Ini menyebabkan timbul keraguan dan meragukan keberlangsungan Partai Golkar di bawah kepemimpinan Novanto.
Citra tentang Novanto yang selama ini melekat di benak publik, kata Nurul, justru menjadi tantangan bagi kepengurusan baru.
"Memang banyak stigma yang menempel pada Pak Novanto, tapi kami paham bahwa di politik segala sesuatu bisa dikapitalisasi," ujar Nurul di Kantor Para Syndicate, Kebayoran Baru, Jakarta, Jumat (27/5/2016).
Nurul menambahkan, seusai rekonsiliasi, Partai Golkar memiliki energi dan optimisme baru untuk bangkit dan membangun Golkar yang baru.
Menurut dia, Novanto merupakan sosok pekerja keras dan akomodatif sehingga Nurul meyakini Golkar di bawah kepemimpinan Novanto akan segera bangkit.

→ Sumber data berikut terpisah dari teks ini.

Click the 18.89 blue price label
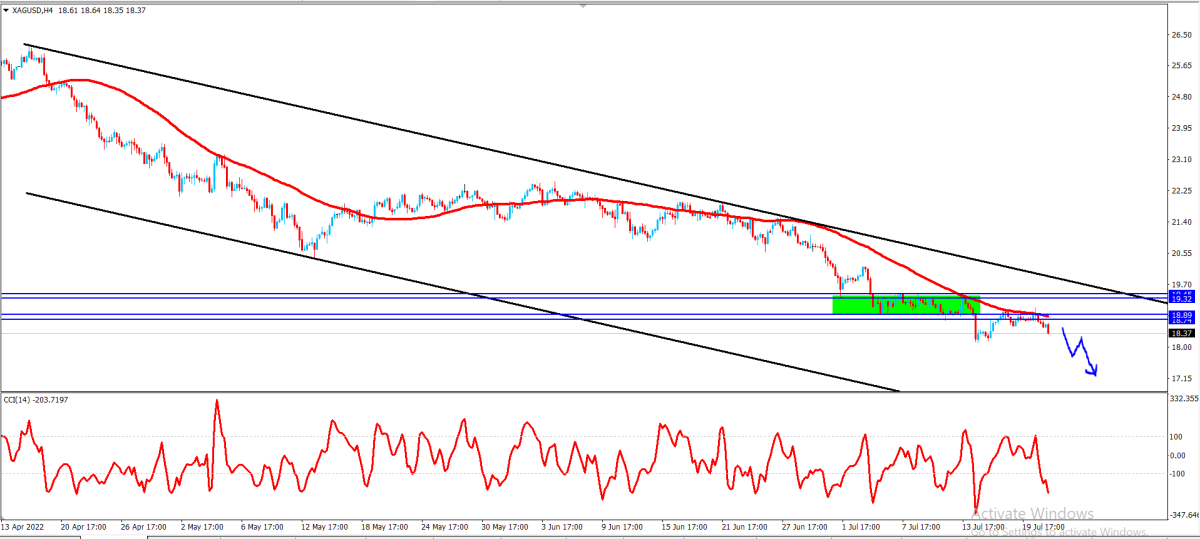The image size is (1200, 539). click(x=1181, y=314)
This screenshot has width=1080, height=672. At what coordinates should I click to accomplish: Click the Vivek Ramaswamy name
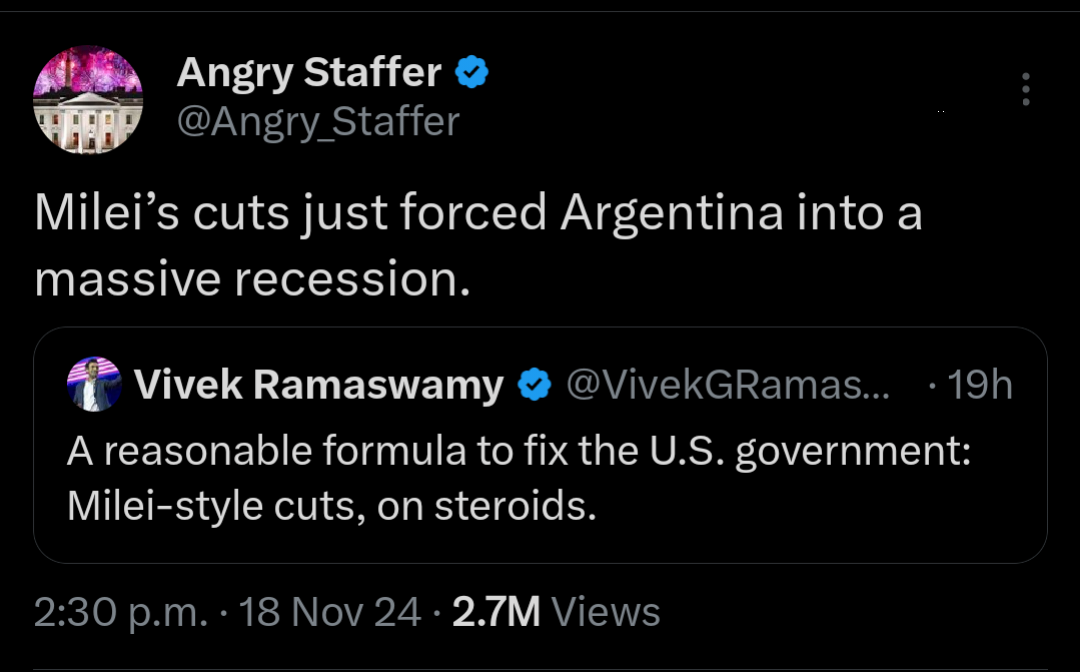(318, 385)
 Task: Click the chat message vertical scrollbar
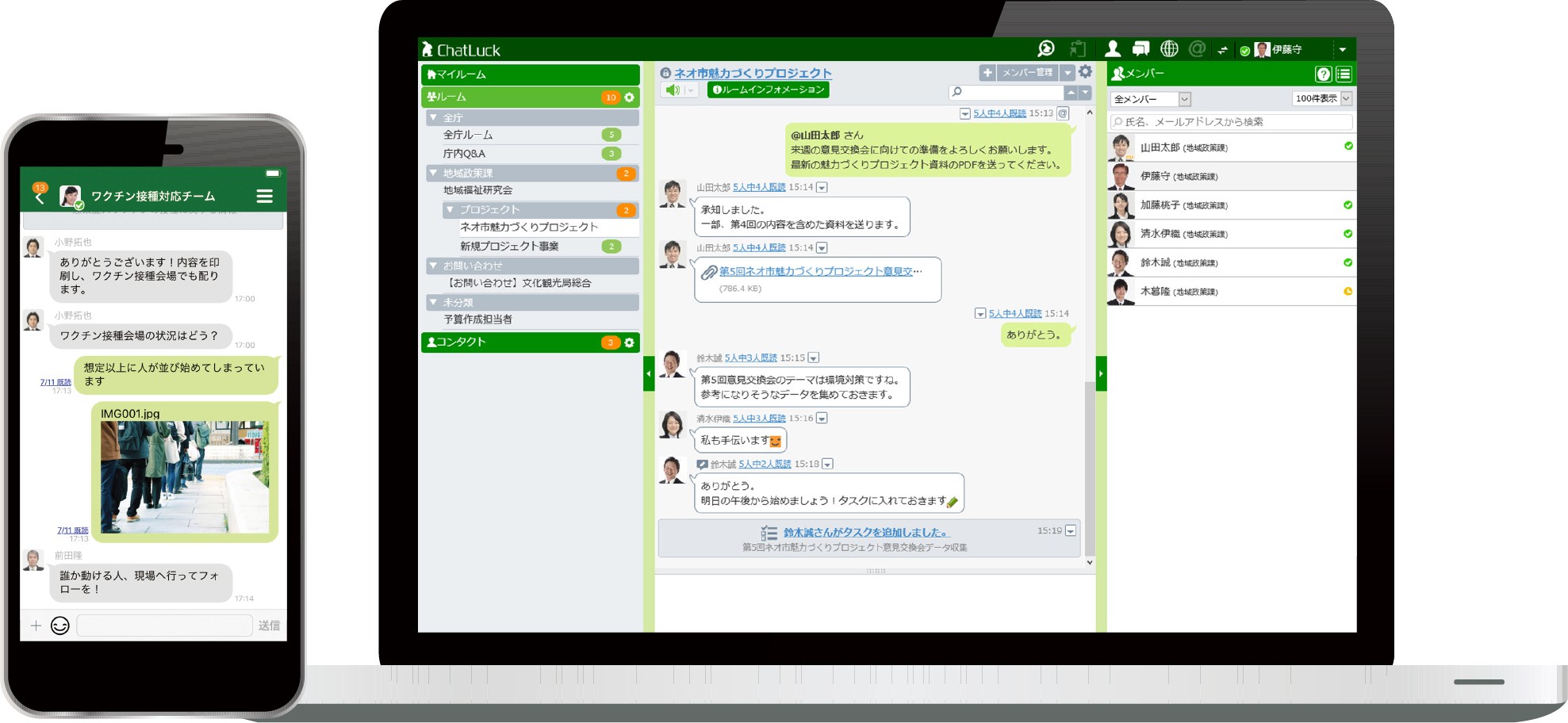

Keyakinan tersebut, kata dia, ditunjukkan oleh beberapa momen ketika Novanto mampu menjadi mediator serta menjembatani perbedaan pandangan dan sikap yang ada.
Nurul mencontohkan, Koalisi Merah Putih (KMP) yang dulu dianggap oposisi kuat pemerintahan. Namun, setelah di parlemen, justru KMP menjadi pendukung utama pemerintah melalui kritik-kritik yang membangun.
Situasi tersebut dibangun saat Novanto masih menjabat Ketua DPR.
Sementara di internal partai sendiri, hal tersebut dibuktikan pada situasi fraksi yang mampu disatukan saat Novanto menjabat Ketua Fraksi Partai Golkar di DPR.
"Kubu Ancol dan Bali bisa disatukan di dalam fraksi dengan menempatkan kedua kubu tersebut dalam posisi yang baik," ujar Nurul.
Pesimisme publik, lanjut dia, justru menjadi cambuk untuk meyakinkan publik bahwa Golkar bisa lebih baik ke depannya dengan Novanto sebagai nakhodanya.
"Semoga ke depan kami bisa buktikan bahwa apa yang diragukan publik akan kami jawab dengan pekerjaan yang bisa membuat Golkar lebih dicintai publik," tutur Nurul.